>> START Data rows
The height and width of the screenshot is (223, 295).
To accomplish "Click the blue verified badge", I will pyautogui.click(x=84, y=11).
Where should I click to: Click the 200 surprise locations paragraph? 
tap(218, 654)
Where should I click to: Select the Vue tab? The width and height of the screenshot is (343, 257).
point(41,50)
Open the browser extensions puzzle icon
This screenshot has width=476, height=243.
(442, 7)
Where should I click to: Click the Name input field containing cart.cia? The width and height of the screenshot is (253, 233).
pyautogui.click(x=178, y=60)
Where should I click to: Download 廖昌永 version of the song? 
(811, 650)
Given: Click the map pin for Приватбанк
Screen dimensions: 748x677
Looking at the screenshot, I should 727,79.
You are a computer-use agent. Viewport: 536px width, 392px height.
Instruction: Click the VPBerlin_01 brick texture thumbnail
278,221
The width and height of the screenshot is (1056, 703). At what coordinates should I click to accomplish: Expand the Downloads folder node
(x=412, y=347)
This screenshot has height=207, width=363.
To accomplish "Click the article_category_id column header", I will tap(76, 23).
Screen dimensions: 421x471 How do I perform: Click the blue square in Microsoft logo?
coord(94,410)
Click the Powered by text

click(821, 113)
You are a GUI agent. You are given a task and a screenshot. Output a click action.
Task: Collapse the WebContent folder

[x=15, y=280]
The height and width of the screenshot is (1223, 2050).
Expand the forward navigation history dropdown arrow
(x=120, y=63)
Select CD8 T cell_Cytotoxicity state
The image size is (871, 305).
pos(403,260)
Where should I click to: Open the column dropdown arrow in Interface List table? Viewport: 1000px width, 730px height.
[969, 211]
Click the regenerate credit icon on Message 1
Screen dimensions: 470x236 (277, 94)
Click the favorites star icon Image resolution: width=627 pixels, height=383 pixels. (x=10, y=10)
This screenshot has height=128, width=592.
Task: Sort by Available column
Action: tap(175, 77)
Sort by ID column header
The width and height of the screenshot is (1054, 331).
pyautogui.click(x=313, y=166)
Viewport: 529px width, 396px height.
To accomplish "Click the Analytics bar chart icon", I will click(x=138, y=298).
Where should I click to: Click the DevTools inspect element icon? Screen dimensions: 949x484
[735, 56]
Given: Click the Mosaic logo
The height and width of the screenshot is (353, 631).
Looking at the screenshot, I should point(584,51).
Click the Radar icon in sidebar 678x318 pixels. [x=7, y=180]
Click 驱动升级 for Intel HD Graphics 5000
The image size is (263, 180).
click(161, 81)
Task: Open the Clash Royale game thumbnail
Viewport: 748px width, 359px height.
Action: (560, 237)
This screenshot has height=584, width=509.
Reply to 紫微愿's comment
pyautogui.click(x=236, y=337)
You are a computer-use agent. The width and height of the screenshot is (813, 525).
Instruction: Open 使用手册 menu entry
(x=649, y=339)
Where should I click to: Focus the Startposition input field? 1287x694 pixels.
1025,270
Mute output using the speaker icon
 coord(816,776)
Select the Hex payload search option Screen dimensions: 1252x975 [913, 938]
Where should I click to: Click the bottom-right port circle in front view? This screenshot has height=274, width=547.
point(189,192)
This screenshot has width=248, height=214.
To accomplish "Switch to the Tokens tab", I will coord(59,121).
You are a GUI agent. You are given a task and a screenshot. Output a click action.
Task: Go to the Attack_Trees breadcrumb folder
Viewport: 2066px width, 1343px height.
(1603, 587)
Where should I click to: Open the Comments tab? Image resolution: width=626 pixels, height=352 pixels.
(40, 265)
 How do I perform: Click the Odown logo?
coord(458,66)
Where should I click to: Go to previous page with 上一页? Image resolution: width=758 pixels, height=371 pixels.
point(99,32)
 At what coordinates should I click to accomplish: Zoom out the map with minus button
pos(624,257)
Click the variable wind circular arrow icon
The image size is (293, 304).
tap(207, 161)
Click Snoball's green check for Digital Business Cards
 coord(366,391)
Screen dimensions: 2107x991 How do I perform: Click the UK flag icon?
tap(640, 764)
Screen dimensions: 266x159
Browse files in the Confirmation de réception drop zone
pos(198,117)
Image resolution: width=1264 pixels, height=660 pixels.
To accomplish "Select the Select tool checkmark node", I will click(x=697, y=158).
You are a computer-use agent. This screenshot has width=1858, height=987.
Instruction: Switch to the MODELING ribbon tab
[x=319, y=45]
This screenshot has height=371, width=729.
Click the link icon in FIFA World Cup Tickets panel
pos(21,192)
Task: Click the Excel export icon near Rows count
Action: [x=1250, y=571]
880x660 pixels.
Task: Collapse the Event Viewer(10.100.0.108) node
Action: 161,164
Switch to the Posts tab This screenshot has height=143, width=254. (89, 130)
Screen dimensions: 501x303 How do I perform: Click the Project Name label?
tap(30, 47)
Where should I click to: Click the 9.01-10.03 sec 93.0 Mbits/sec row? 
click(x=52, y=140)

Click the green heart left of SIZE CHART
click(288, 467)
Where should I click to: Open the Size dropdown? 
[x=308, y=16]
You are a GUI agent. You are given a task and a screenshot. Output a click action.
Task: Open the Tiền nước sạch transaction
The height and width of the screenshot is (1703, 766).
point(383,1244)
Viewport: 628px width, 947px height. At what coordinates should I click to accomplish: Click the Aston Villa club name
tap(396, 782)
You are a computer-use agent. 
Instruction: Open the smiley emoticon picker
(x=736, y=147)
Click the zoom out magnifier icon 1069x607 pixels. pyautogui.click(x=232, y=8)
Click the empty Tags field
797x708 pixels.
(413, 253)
>> END Data rows
### Your instructions
Lay out the lines from the one containing "Open the browser extensions puzzle icon" through the one containing "Looking at the screenshot, I should 727,79.", inclusive, as a Markdown table with the columns Row and Line. Number each line in the Row column, and leave out any blank lines.

### Answer to the problem
| Row | Line |
|---|---|
| 1 | Open the browser extensions puzzle icon |
| 2 | This screenshot has width=476, height=243. |
| 3 | (442, 7) |
| 4 | Where should I click to: Click the Name input field containing cart.cia? The width and height of the screenshot is (253, 233). |
| 5 | pyautogui.click(x=178, y=60) |
| 6 | Where should I click to: Download 廖昌永 version of the song?  |
| 7 | (811, 650) |
| 8 | Given: Click the map pin for Приватбанк |
| 9 | Screen dimensions: 748x677 |
| 10 | Looking at the screenshot, I should 727,79. |